User management is one of those areas that looks simple from the outside: login, logout, create users, assign roles. But once an application grows beyond a single service, identity becomes a core platform concern.

I wanted to design and build a practical user management solution that follows modern engineering patterns: centralized authentication, role-based access control, protected APIs, clean admin workflows, and a frontend that only shows what the user is allowed to access.

That is how AuthCore was built.

AuthCore is a proof-of-concept identity and access management platform using:

  • Keycloak for authentication and identity
  • PostgreSQL as Keycloak’s persistent database
  • React for the user interface
  • NestJS for the backend user management API
  • JWT + JWKS for token validation
  • RBAC for protected endpoint access
  • Swagger for backend API exploration

Why Keycloak?

Instead of building authentication from scratch or cloud native solution, I used Keycloak as the identity provider.

Keycloak handles the heavy lifting:

  • Login and logout
  • OIDC Authorization Code Flow with PKCE
  • JWT access token generation
  • Realm roles
  • User identity storage
  • Admin APIs for user and role management

This keeps the application focused on business logic while Keycloak manages authentication in a standards-based way.

High-Level Architecture

The system follows a common industry pattern:

This design also works well for future microservices. Each service can independently validate the same Keycloak-issued JWT and enforce its own role requirements.

Authentication Flow

The React app does not directly handle passwords. Instead, it redirects users to Keycloak.

This keeps credentials away from the frontend application and follows modern OIDC best practices for SPAs using PKCE.

AuthCore uses realm roles from Keycloak to control access.

Example protected endpoints:

/v1/samples/profile-data
Required role: sample:profile-data
/v1/samples/admin-report
Required role: sample:admin-report

In the NestJS backend, protected routes use guards and decorators. The JWT strategy validates the token, and the role guard checks whether the token contains the required role.

Request comes in
-> JWT strategy validates token signature and issuer
-> user roles are extracted from token claims
-> role guard checks required endpoint role
-> request is allowed or rejected

If the user does not have access, the API returns 403 Forbidden

Admin User Management

The admin UI provides user management capabilities such as:

  • Viewing users
  • Creating users
  • Updating user details
  • Deleting users
  • Creating roles
  • Assigning roles
  • Granting access to protected services

A key requirement was that users should only see what they are allowed to access. So the frontend filters menus, services, and protected sample cards based on the user’s assigned roles.
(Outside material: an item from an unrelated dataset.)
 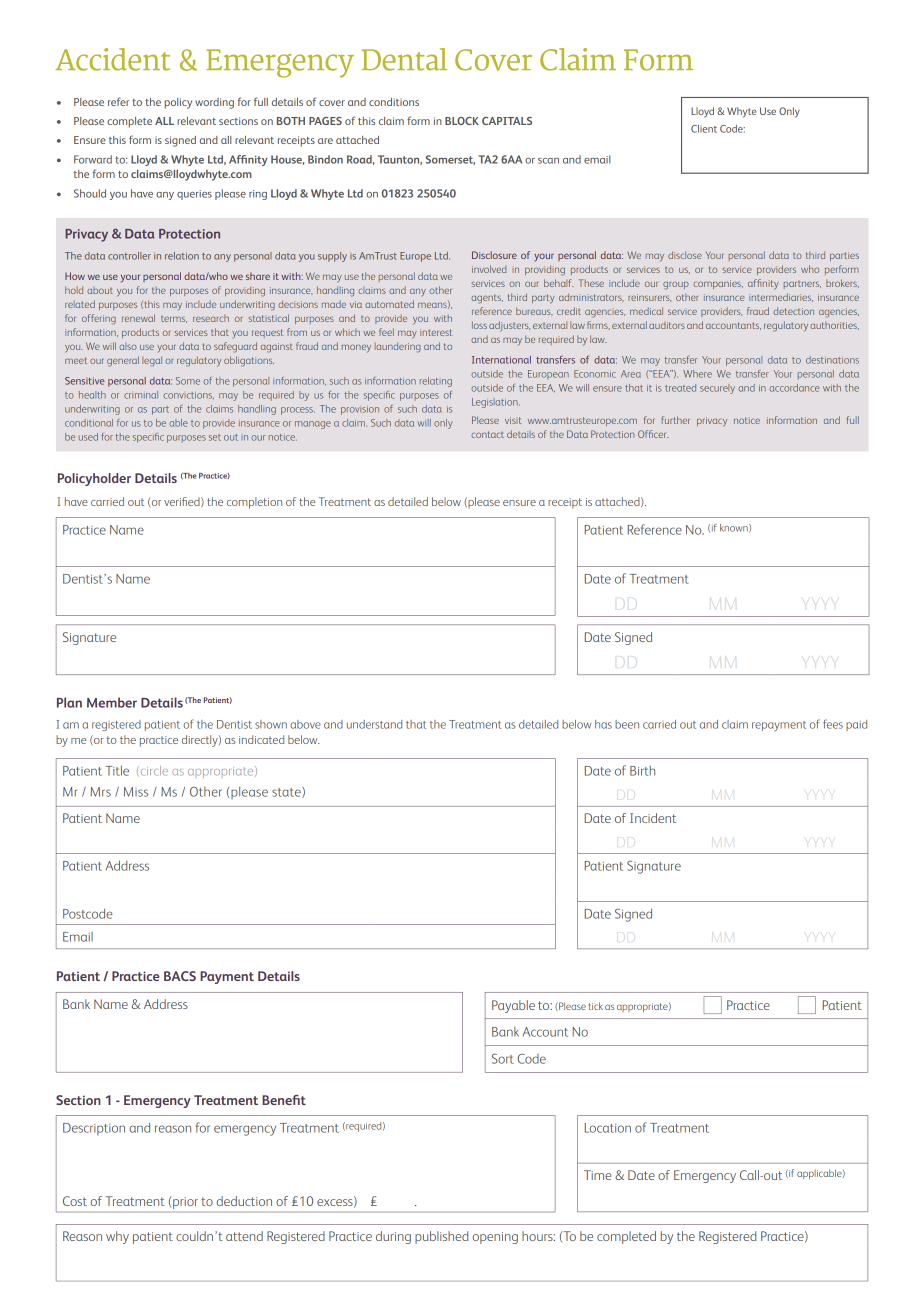 What do you see at coordinates (436, 382) in the page?
I see `relating` at bounding box center [436, 382].
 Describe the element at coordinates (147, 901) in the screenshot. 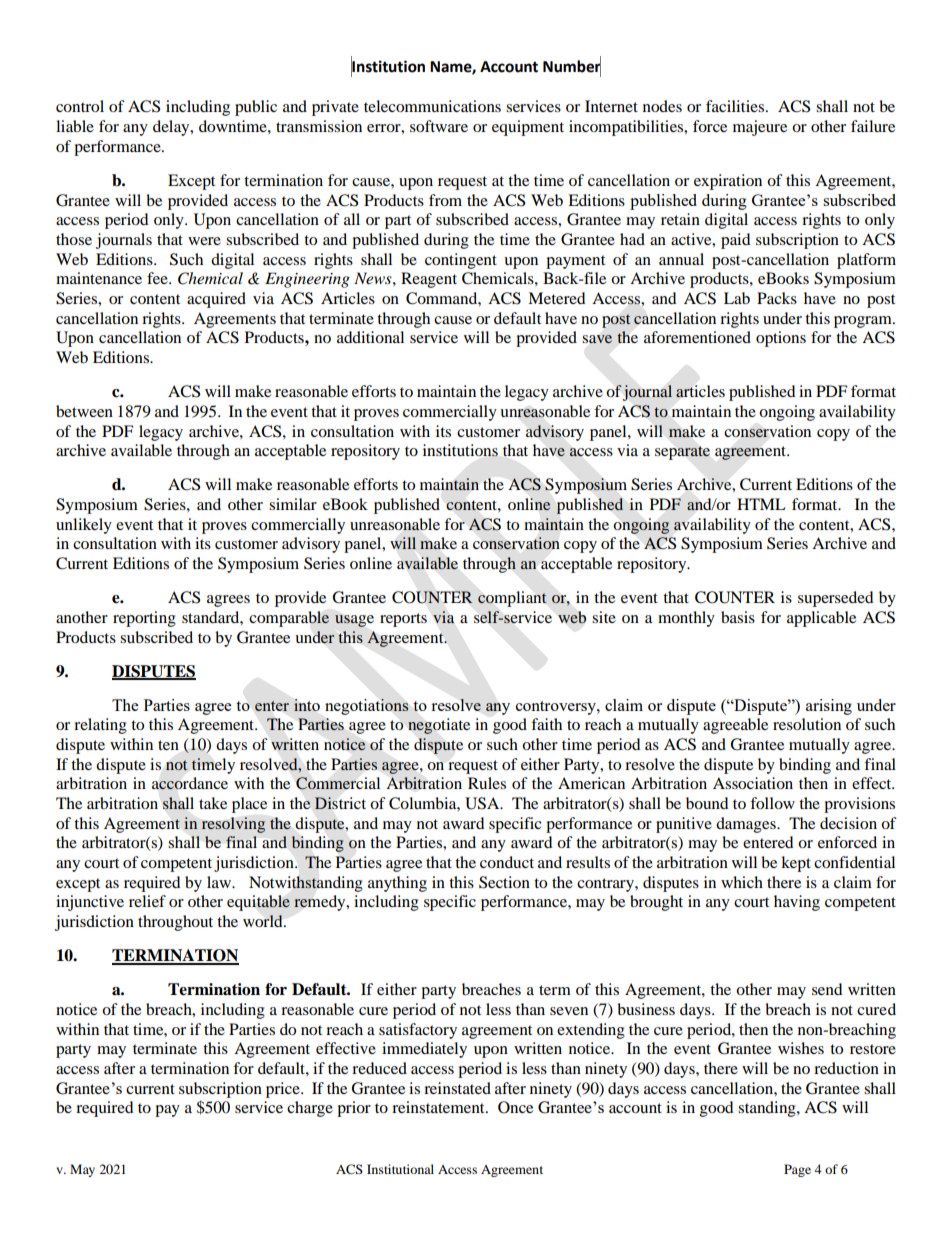

I see `relief` at that location.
For example, if a user does not have access to the Admin Report service, that service should not appear in their dashboard.
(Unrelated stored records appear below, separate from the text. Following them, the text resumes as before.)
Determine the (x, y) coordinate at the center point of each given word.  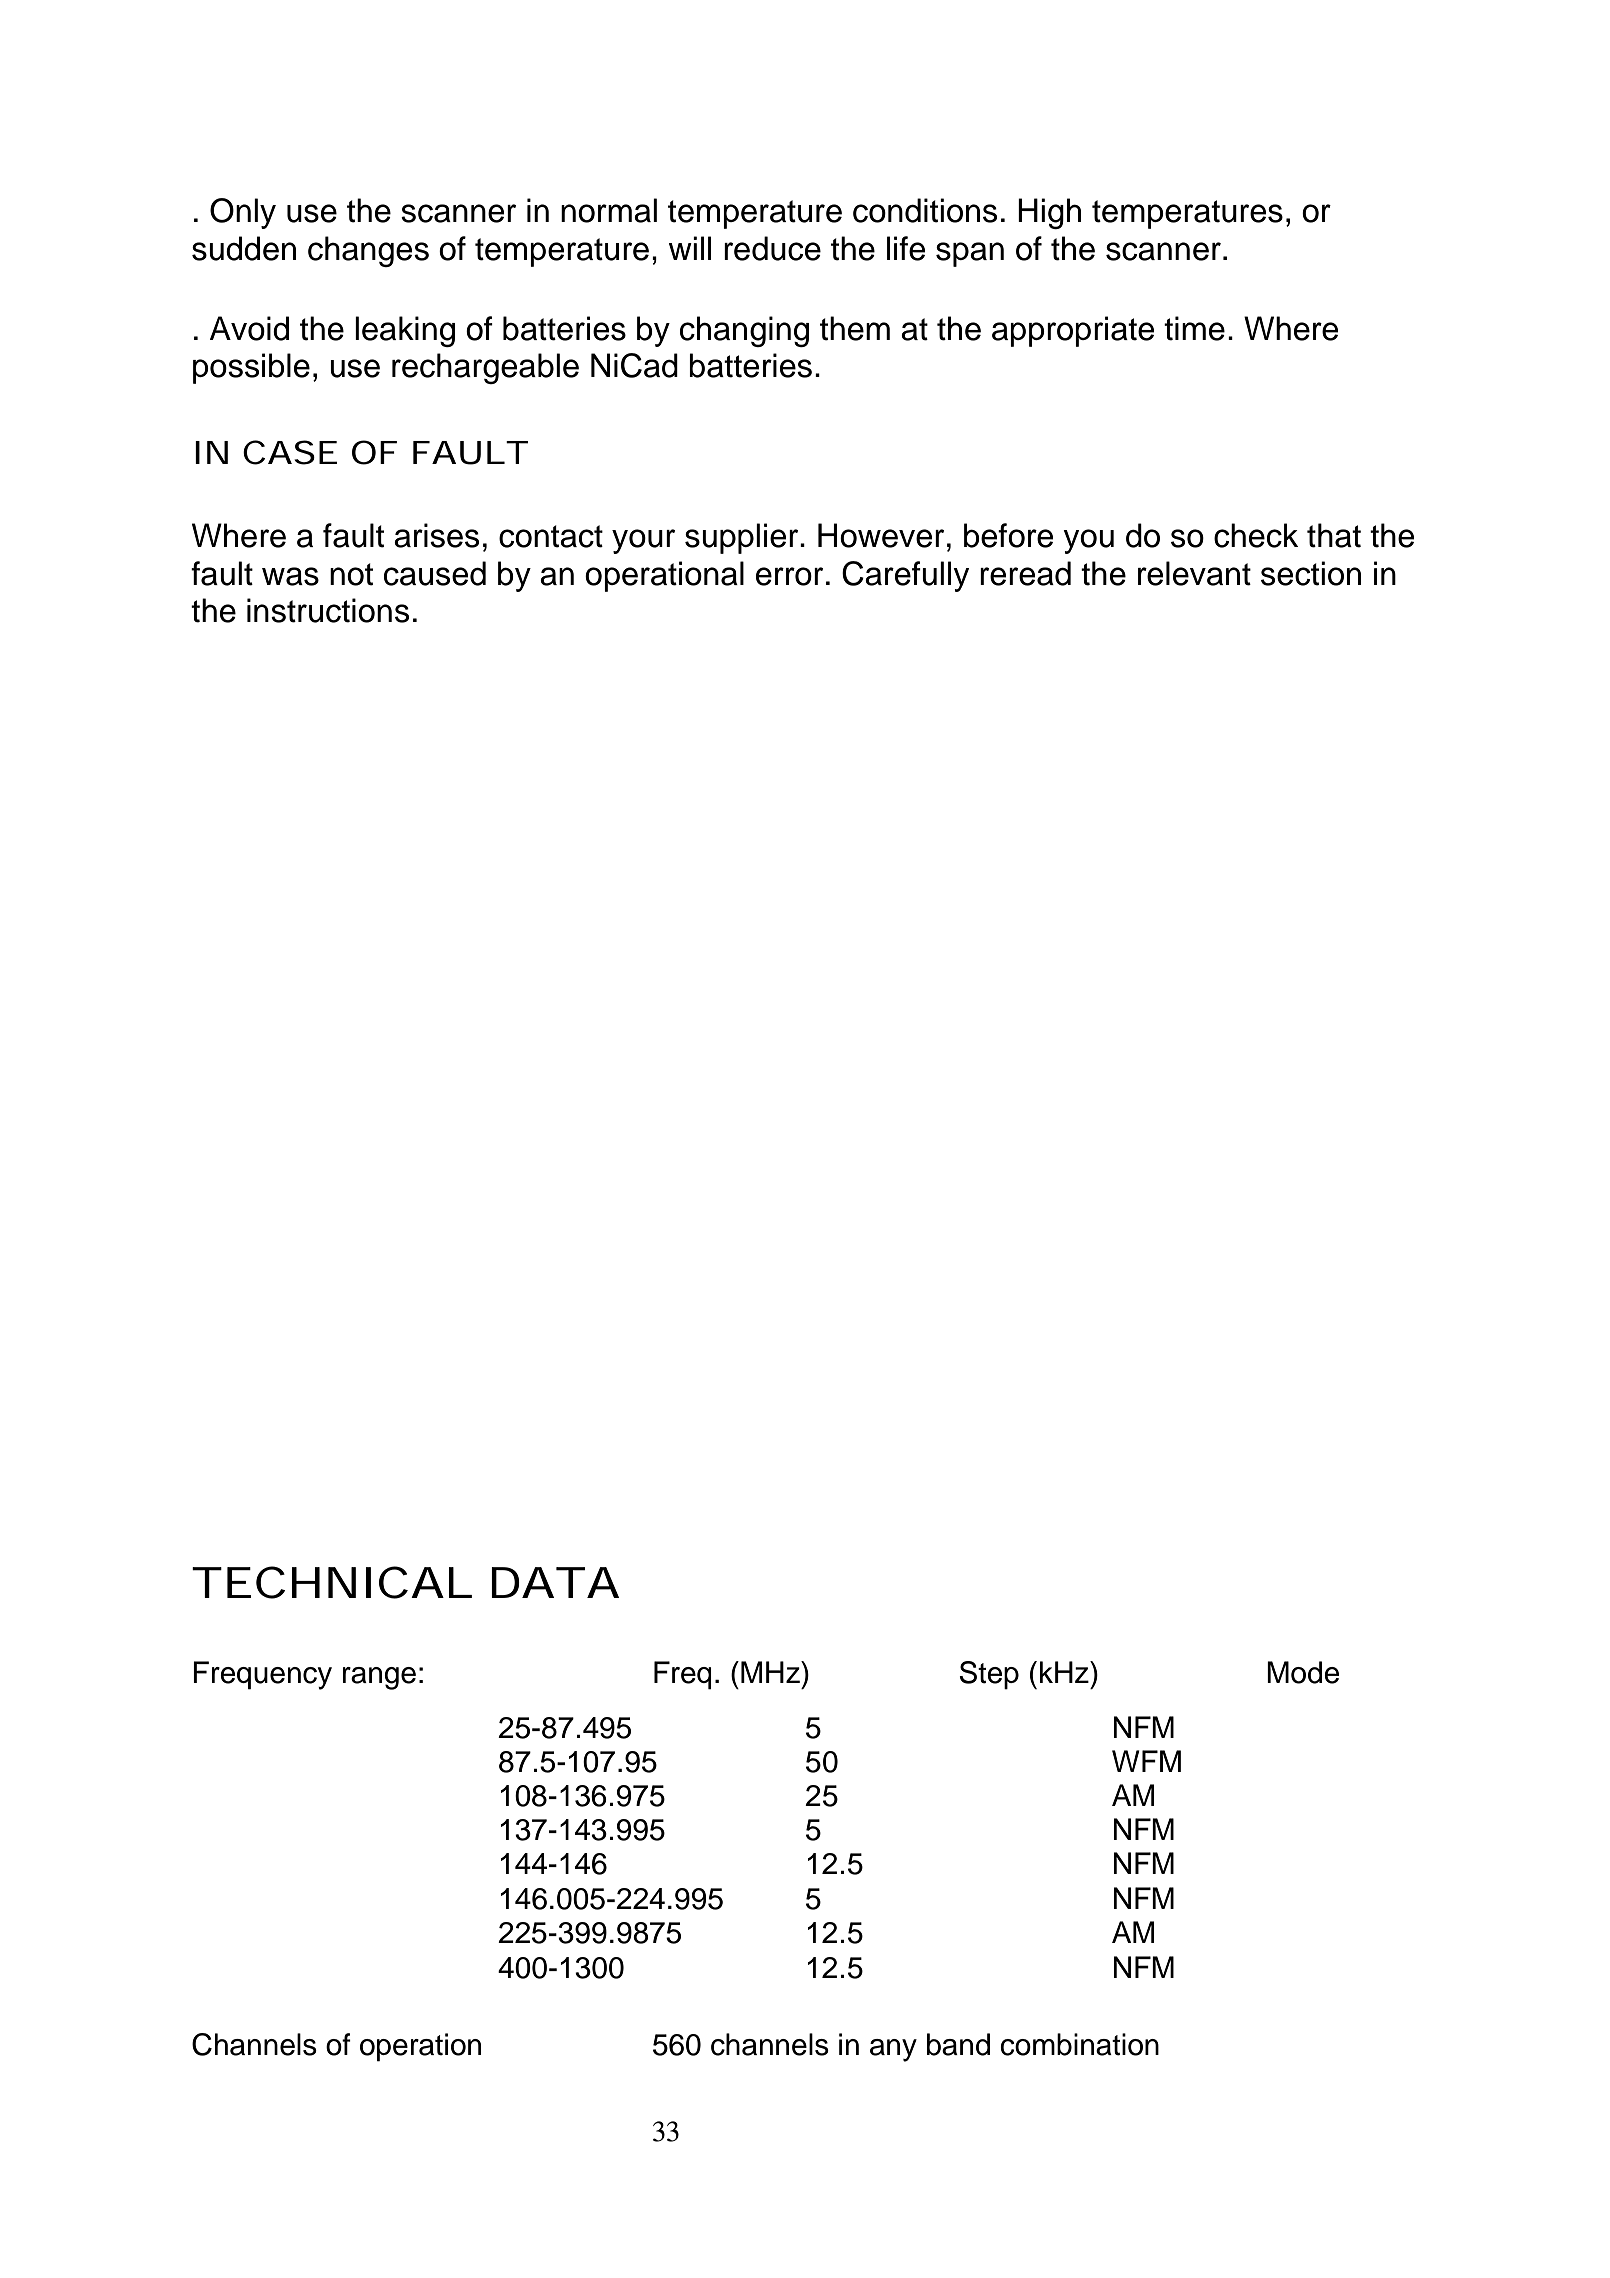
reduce (772, 248)
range (379, 1678)
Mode (1303, 1672)
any (893, 2050)
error (789, 576)
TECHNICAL (330, 1582)
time (1194, 328)
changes (368, 251)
This improves both security posture and user experience.

PostgreSQL-Backed Keycloak

For persistence, Keycloak was configured with PostgreSQL instead of relying on temporary or volume-only local state.

The local Docker Compose setup includes:

keycloak-db
-> PostgreSQL database for Keycloak
keycloak
-> imports the AuthCore realm
-> connects to PostgreSQL
-> persists users, roles, sessions, and realm configuration

Swagger for API Exploration

The backend also exposes Swagger documentation at:

http://localhost:3001/docs

Swagger includes Bearer token support, so protected APIs can be tested by pasting a Keycloak access token into the Authorize dialog.

This makes development and debugging much easier.

Why This Design Is Industry-Aligned

The design follows several common enterprise and platform engineering principles:

  • Authentication is delegated to a dedicated identity provider
  • The frontend uses OIDC + PKCE instead of handling passwords directly
  • APIs validate JWTs using JWKS
  • Authorization is enforced server-side
  • RBAC is role-driven and centralized through Keycloak
  • Admin workflows manage access without code changes
  • Protected services are hidden in the UI when users lack access
  • The design can scale toward multiple independently deployed microservices

In a future microservice architecture, each service can use the same pattern:

Service A
-> validates JWT from Keycloak
-> checks Service A roles
Service B
-> validates JWT from Keycloak
-> checks Service B roles

This avoids coupling every service directly to the user management backend.

What I Would Add for Production

This POC already demonstrates a strong foundation, but a production-grade version would add:

  • HTTPS everywhere
  • Strong secret management
  • Audit logging
  • Token lifetime tuning
  • Refresh token hardening
  • Rate limiting by user and route
  • CI/CD security scanning
  • Monitoring and alerting
  • Infrastructure-as-code for complete Kubernetes solution
  • Backup and restore strategy for Keycloak PostgreSQL
  • Environment-specific Keycloak realms or clients

Final Thoughts

AuthCore shows how a modern user management platform can be built without reinventing authentication from scratch.

By combining Keycloak, React, NestJS, PostgreSQL, JWT validation, and RBAC, the system provides a clean foundation for secure user management and protected service access.

The most important design decision was separating responsibilities:

Keycloak handles identity.
NestJS enforces API access.
React reflects user permissions.
Roles connect everything.

That separation is what makes the design scalable, understandable, and ready to evolve toward a real microservice platform.